Opinion
2014-06-26
Eric Rogers, Pine City, petitioner pro se. Eric T. Schneiderman, Attorney General, Albany (Julie M. Sheridan of counsel), for respondent.
Eric Rogers, Pine City, petitioner pro se. Eric T. Schneiderman, Attorney General, Albany (Julie M. Sheridan of counsel), for respondent.
Before: LAHTINEN, J.P., STEIN, GARRY, EGAN JR. and DEVINE, JJ.
Proceeding pursuant to CPLR article 78 (transferred to this Court by order of the Supreme Court, entered in Albany County) to review a determination of the Commissionerof Corrections and Community Supervision which found petitioner guilty of violating certain prison disciplinary rules.
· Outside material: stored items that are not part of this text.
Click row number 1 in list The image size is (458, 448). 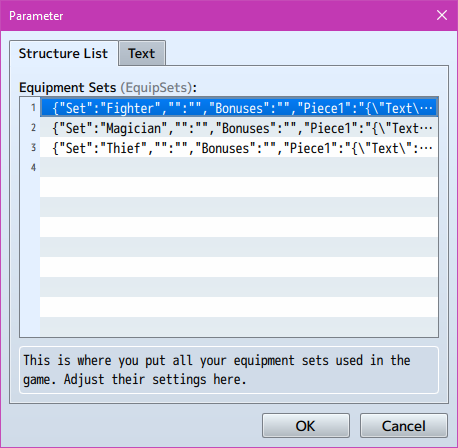point(33,108)
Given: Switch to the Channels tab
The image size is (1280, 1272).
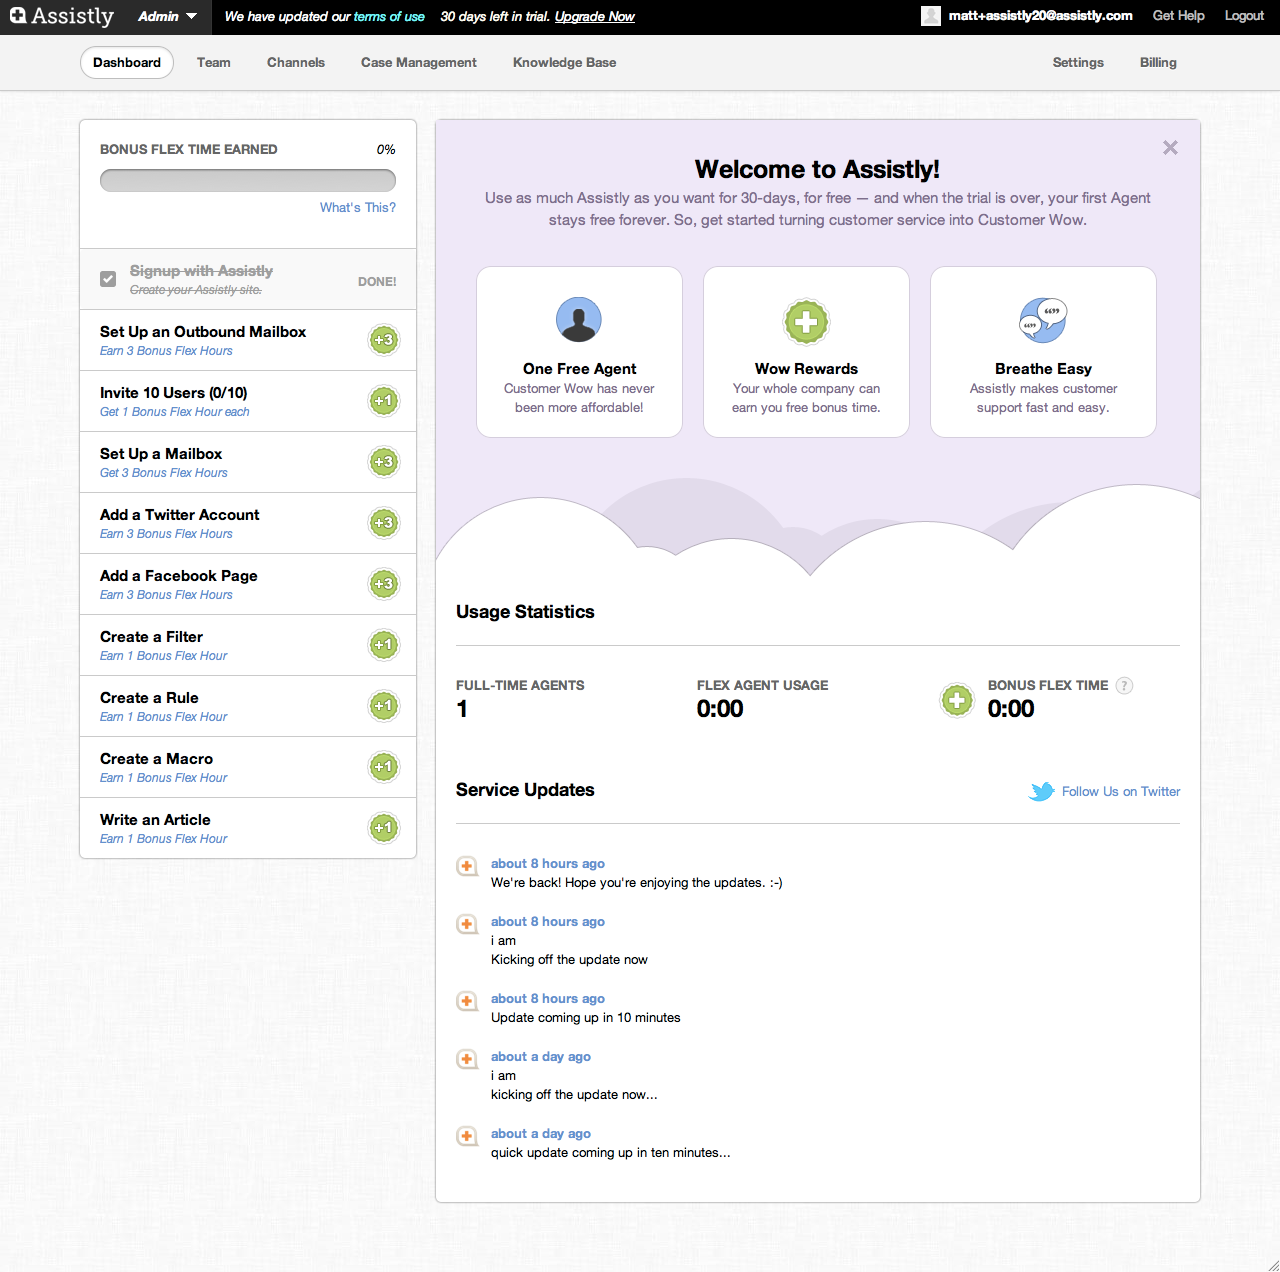Looking at the screenshot, I should (295, 62).
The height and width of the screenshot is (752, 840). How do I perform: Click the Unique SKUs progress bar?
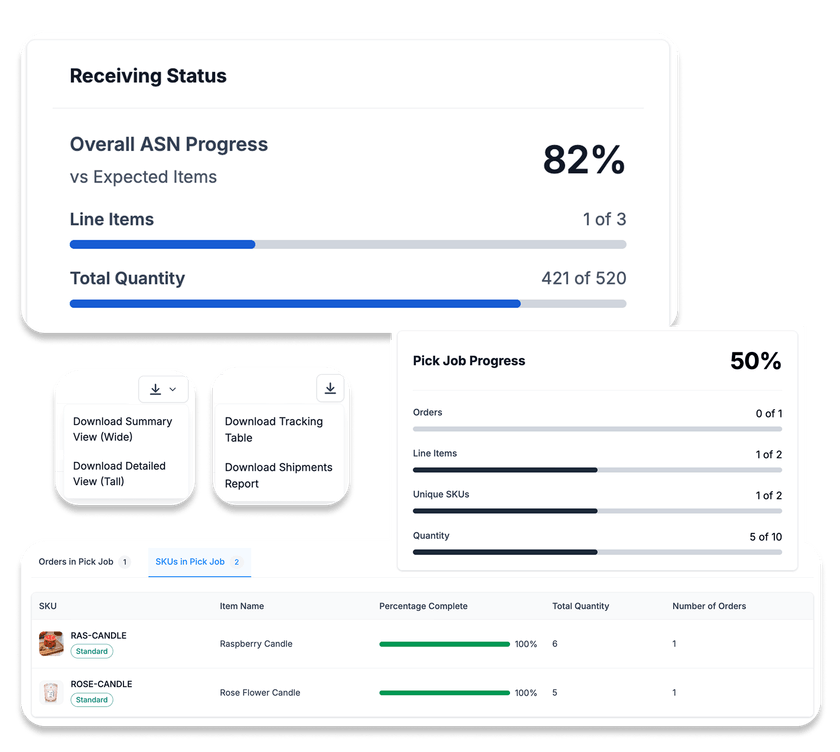coord(597,510)
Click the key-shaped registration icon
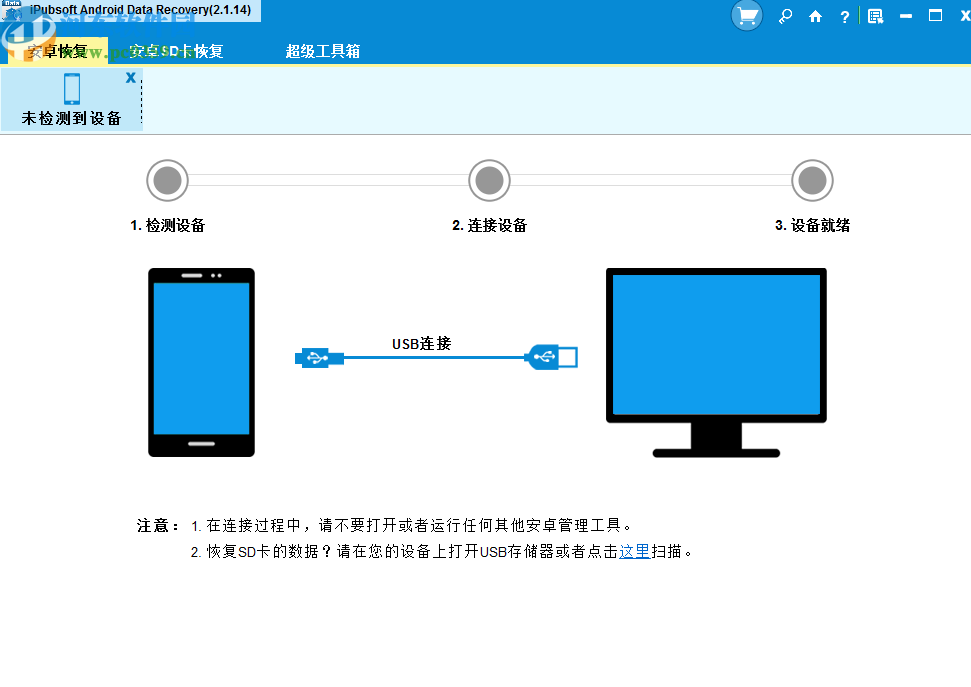Screen dimensions: 971x687 [785, 16]
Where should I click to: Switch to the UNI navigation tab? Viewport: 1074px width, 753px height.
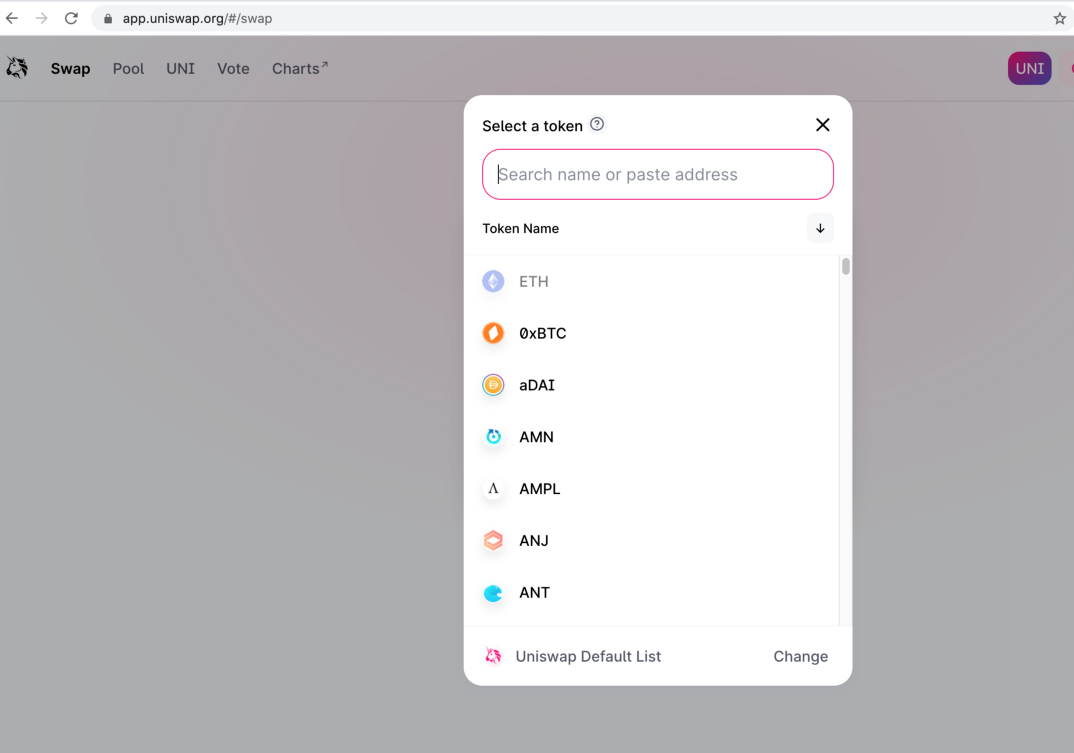click(x=181, y=69)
A correction officer witnessed petitioner violently attack another correction officer without provocation and strike the officer with closed fist punches in the face and head. When the officer went to assist the officer being attacked, another inmate began striking that officer. The situation was ultimately brought under control only when other staff arrived at the scene. Petitioner was thereafter charged in a misbehavior report with assaulting staff, engaging in violent conduct and disturbing the order of the facility. He was found guilty of the charges following a tier III disciplinary hearing and a penalty of, among other things, 60 months of confinement in the special housing unit (hereinafter SHU) was imposed. The determination was subsequently affirmed on administrative appeal and this CPLR article 78 proceeding ensued.
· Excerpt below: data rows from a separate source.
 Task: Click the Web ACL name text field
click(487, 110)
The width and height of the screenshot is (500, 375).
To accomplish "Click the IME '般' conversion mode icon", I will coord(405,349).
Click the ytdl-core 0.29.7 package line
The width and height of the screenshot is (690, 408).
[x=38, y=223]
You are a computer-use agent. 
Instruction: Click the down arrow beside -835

Although the petition raised a question of substantial evidence and, accordingly, the proceeding was properly transferred to this Court, petitioner has abandoned this issue by not advancing a substantive argument regarding the same in his brief ( see Matter of Davila v. Prack, 113 A.D.3d 978, 978 n., 979 N.Y.S.2d 195 [2014],lv. denied––– N.Y.3d ––––, 2014 WL 2579975 [June 10, 2014] ).
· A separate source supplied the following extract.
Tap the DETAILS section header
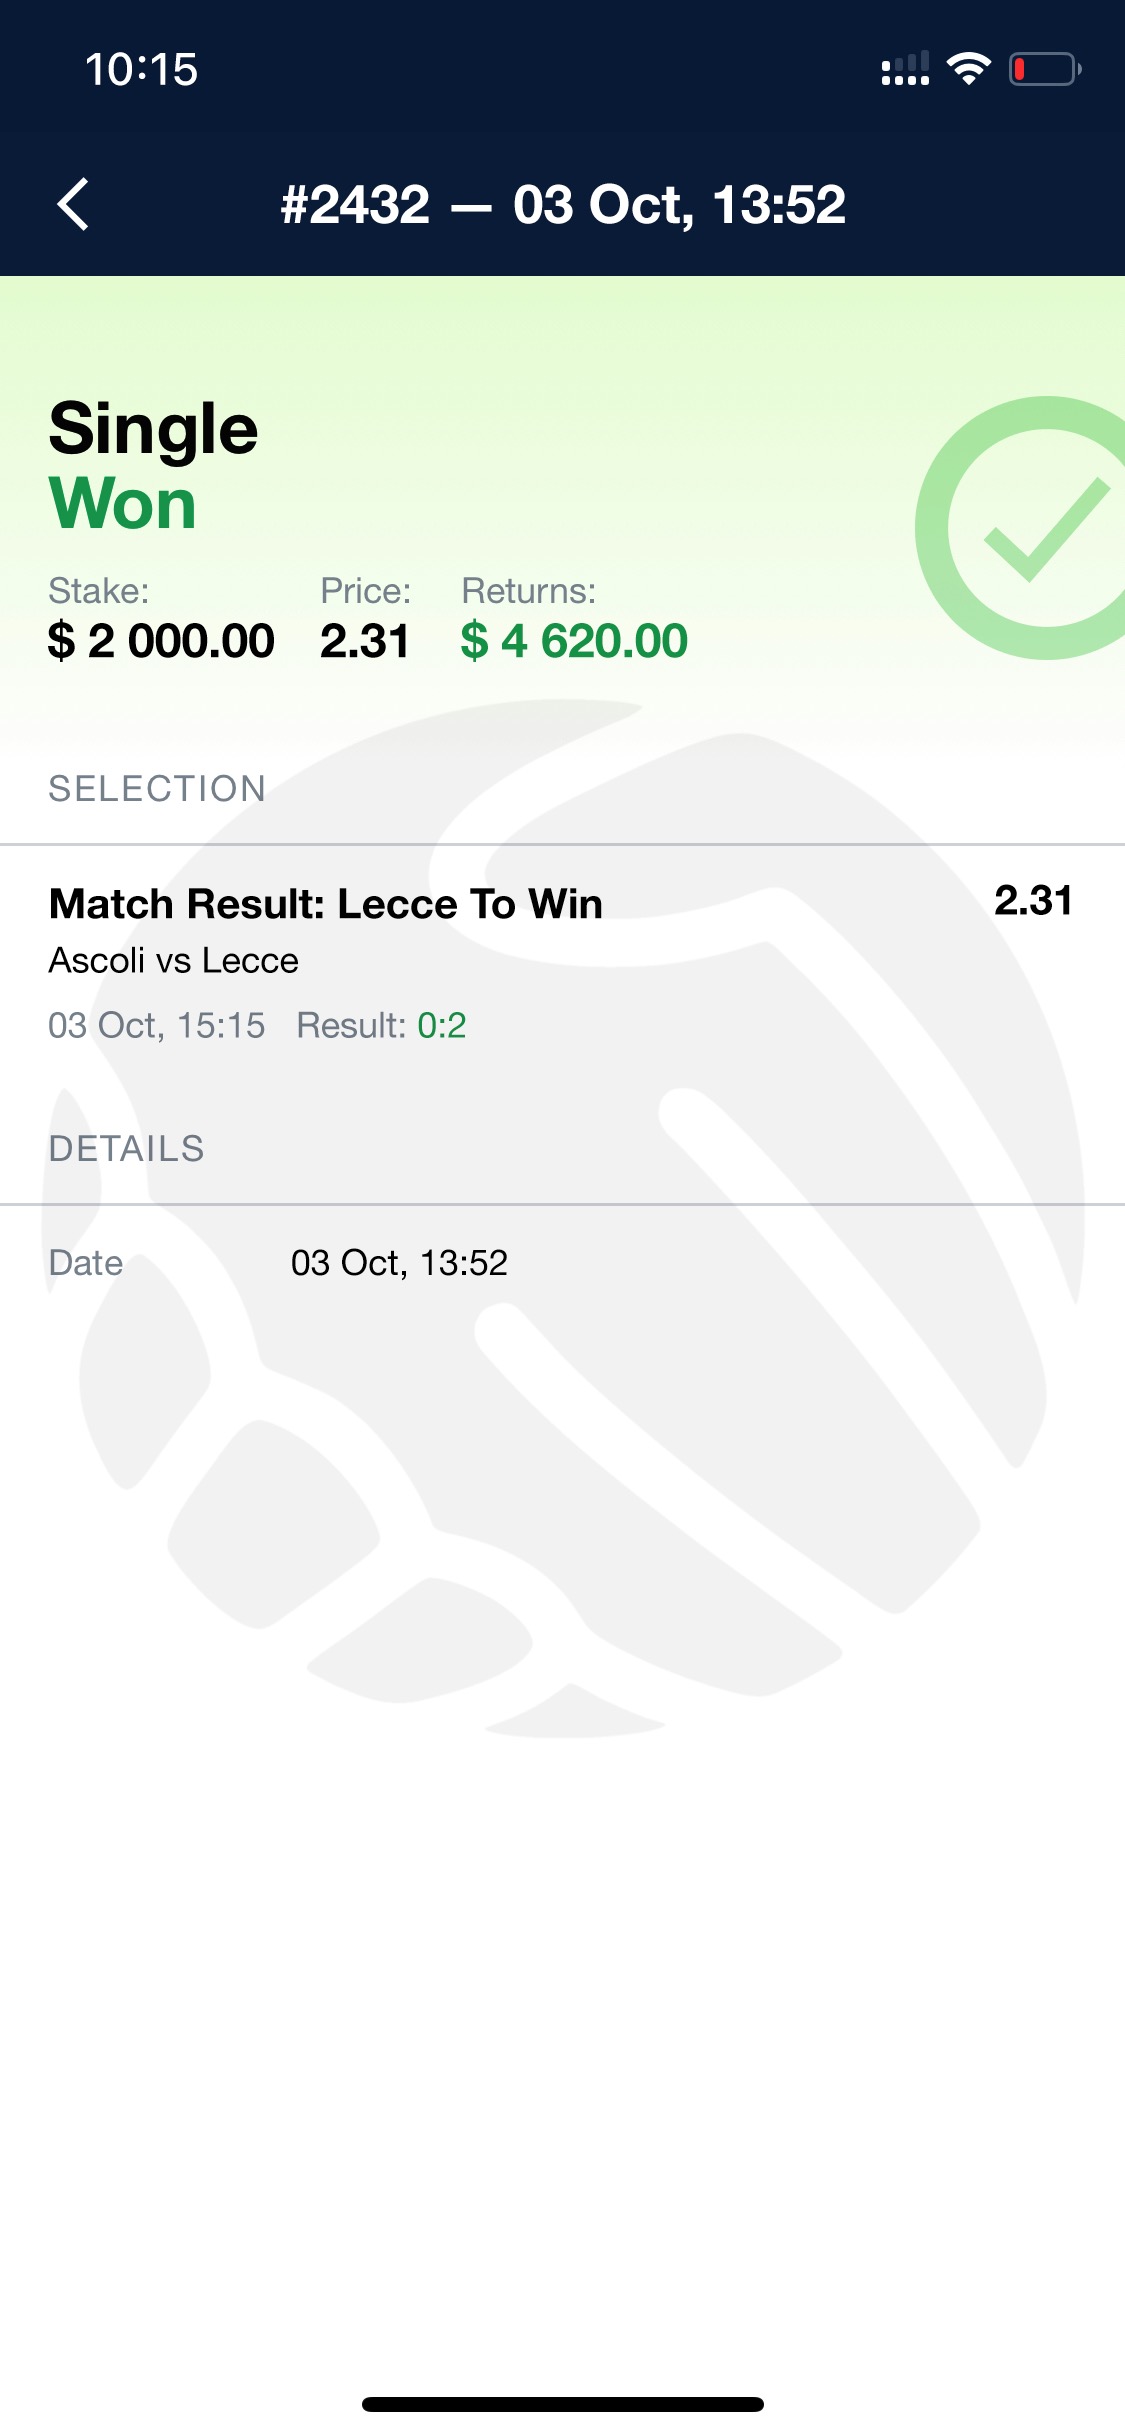1125x2436 pixels. pos(127,1149)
Initially, we find no merit to petitioner's claim that the Hearing Officer violated 7 NYCRR 254.1 by presiding over the disciplinary hearing. Although the Hearing Officer was responsible for preparing the unusual incident report in his position as captain of the facility, he was not personally involved in the incident or the investigation and did not author the misbehavior report. Notably, the regulation specifically provides that a captain is an appropriate person to conduct a disciplinary hearing and the fact that the Hearing Officer had administrative responsibilities did not preclude him from doing so ( see e.g. Matter of Parker v. Fischer, 70 A.D.3d 1086, 1087, 897 N.Y.S.2d 525 [2010];Matter of Sime v. Goord, 30 A.D.3d 887, 888, 817 N.Y.S.2d 733 [2006],lv. denied7 N.Y.3d 717, 826 N.Y.S.2d 605, 860 N.E.2d 67 [2006] ).
Petitioner next contends that an excessive penalty was imposed, noting that 60 months significantly exceeds the period of SHU confinement recommended for assaultive behavior in the disposition guidelines promulgated by the Department of Corrections and Community Supervision. We note that the record fails to reveal petitioner's disciplinary history, an aggravating or mitigating circumstance that is highly relevant in claims involving lengthy periods of SHU confinement ( see e.g. Matter of Serrano v. Goord, 266 A.D.2d 661, 662, 698 N.Y.S.2d 742 [1999],lv. denied94 N.Y.2d 762, 707 N.Y.S.2d 622, 729 N.E.2d 341 [2000];Matter of Sheppard v. Goord, 264 A.D.2d 916, 917, 695 N.Y.S.2d 205 [1999];Matter of Scott v. Coombe, 228 A.D.2d 996, 998, 645 N.Y.S.2d 558 [1996],lv. denied89 N.Y.2d 801, 653 N.Y.S.2d 278, 675 N.E.2d 1231 [1996] ). Nonetheless, we find an unusually harsh sanction to be supported in the circumstances here. Petitioner's offense was an unprovoked, violent attack upon a correction officer that the Hearing Officer found to be “well-planned [and] premeditated.” The circumstances posed a tremendous risk of escalation and danger to the overall security of the facility. Noting that this Court has upheld similarly lengthy penalties in cases involving “such disruptions as escape, riots, fighting, and other dangerously violent behavior” (Matter of Miller v. Captain Brereton, 98 A.D.3d 824, 826, 950 N.Y.S.2d 217 [2012], Garry, J., dissenting), we are not persuaded that this penalty is so disproportionateto the offense as to be shocking to one's sense of fairness ( see Matter of Ford v. Smith, 23 A.D.3d 874, 875–876, 803 N.Y.S.2d 821 [2005],lv. denied6 N.Y.3d 708, 813 N.Y.S.2d 44, 846 N.E.2d 475 [2006];Matter of McBride v. Selsky, 257 A.D.2d 930, 930–931, 684 N.Y.S.2d 669 [1999] ).
ADJUDGED that the determination is confirmed, without costs, and petition dismissed.